Personal circumstances

  1. The appellant was 61 years old at the time of sentence.  He was separated from his former wife, with whom he had five children (three of whom died at a relatively young age).  The appellant operated bakeries in Sydney, which he sold before coming to work in Western Australia as a handyman.  The appellant had a number of health issues.

  2. The appellant has no criminal record in Western Australia, but in 2007 he was convicted in New South Wales of an offence involving the hydroponic cultivation of cannabis, for which he was sentenced to 2 years' imprisonment. 

  3. When he was arrested, the appellant cooperated with police and admitted the offences. He pleaded guilty at the first reasonable opportunity, for which the sentencing judge allowed a discount of 25% under s 9AA of the Sentencing Act 1995 (WA). He regretted his involvement in the offences. His counsel told the sentencing judge that the appellant had made a commitment never to commit a similar or other serious offence again.

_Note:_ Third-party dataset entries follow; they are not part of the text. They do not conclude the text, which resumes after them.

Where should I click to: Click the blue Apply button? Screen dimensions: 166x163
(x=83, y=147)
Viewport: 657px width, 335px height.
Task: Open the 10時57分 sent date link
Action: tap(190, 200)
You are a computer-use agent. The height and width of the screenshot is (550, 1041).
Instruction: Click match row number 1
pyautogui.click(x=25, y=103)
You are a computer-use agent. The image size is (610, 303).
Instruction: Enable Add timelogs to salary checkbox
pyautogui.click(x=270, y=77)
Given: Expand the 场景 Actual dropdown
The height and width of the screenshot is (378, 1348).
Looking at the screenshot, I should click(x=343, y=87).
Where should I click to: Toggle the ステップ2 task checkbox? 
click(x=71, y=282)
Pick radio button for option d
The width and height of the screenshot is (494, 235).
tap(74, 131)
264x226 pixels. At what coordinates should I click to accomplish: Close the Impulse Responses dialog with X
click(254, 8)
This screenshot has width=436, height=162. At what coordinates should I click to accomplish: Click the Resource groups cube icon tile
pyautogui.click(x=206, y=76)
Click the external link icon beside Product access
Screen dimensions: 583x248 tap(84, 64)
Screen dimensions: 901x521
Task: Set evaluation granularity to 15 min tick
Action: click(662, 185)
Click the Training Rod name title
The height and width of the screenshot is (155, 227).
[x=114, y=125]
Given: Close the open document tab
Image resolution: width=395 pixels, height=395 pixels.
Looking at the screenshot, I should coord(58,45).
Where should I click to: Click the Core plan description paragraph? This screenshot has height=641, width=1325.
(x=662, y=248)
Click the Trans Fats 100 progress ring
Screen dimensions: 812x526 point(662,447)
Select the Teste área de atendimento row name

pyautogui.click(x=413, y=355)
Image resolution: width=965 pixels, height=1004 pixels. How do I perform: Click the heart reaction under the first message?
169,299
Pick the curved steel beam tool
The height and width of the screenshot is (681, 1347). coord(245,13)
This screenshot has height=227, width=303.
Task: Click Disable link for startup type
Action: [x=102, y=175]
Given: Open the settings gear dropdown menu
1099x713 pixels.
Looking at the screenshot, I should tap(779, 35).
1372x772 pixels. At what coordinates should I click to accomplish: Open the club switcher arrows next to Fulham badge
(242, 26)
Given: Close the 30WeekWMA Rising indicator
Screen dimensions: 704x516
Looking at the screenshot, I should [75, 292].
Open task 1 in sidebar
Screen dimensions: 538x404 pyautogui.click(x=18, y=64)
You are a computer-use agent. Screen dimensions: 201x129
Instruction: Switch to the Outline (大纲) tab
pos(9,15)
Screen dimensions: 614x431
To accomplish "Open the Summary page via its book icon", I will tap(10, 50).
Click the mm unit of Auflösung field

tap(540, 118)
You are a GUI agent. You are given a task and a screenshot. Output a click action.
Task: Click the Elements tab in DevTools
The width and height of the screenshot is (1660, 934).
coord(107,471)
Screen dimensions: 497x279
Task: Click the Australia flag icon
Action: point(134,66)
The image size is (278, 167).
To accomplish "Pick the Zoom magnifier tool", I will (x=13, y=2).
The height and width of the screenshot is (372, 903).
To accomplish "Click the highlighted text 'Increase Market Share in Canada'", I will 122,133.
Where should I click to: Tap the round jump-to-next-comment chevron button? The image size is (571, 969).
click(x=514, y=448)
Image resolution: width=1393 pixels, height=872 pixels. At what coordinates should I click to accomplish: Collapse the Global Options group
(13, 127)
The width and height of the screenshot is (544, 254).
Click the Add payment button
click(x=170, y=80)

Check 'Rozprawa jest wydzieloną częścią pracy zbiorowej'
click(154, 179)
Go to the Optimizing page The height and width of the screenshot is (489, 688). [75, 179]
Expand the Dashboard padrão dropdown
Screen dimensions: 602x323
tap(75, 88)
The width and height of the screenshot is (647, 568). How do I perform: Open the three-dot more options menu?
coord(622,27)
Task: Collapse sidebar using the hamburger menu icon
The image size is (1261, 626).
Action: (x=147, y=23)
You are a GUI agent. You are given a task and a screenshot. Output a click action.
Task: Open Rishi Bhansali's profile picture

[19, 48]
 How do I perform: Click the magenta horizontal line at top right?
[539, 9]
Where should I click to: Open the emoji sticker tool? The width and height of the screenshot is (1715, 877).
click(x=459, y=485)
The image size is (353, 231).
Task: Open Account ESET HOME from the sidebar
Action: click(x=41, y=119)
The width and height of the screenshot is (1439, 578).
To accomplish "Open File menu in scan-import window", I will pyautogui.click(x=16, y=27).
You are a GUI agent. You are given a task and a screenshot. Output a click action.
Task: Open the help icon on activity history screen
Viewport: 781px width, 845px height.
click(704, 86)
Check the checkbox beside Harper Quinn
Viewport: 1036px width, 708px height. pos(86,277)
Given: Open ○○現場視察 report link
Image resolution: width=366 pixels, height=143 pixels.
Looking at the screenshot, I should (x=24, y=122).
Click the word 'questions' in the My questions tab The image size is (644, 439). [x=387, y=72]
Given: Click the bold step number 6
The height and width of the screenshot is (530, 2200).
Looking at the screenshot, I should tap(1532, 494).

Implied error: general principles

  1. Both grounds of appeal assert implied, rather than express, error.  The relevant principles are well established, and were summarised in Kabambi v The State of Western Australia:[2]

    (1)Sentencing is a discretionary exercise.  An appellate court can intervene only if the appellant demonstrates either an express or implied material error.  Express error involves acting on a wrong principle, for example by mistaking the law or facts or taking into account an irrelevant matter.  Implied error arises where the end result is so unreasonable or unjust that the court must conclude that a substantial wrong has occurred.  Thus, an appellate court cannot substitute its own opinion for that of the sentencing court merely because the appellate court would have exercised a sentencing discretion differently.

    (2)In order to determine whether a sentence for an individual offence is manifestly excessive or inadequate, the offence should be viewed in light of the maximum sentence prescribed by law for the crime, the standards of sentencing customarily imposed with respect to it, the place that the criminal conduct occupies in the scale of seriousness of crimes of that type, and the offender's personal circumstances.

    (3)The first limb of the totality principle requires that the total effective sentence imposed on an offender who has committed multiple offences bears a proper relationship to the overall criminality involved in all of the offences (including those, if any, in respect of which the offender is still serving or is yet to serve a term of imprisonment), viewed in their entirety, having regard to all relevant facts and circumstances including those referable to the offender personally (and including, for example, the desirability of accommodating any wish to rehabilitate), all relevant sentencing factors and the total effective sentences imposed in comparable cases. 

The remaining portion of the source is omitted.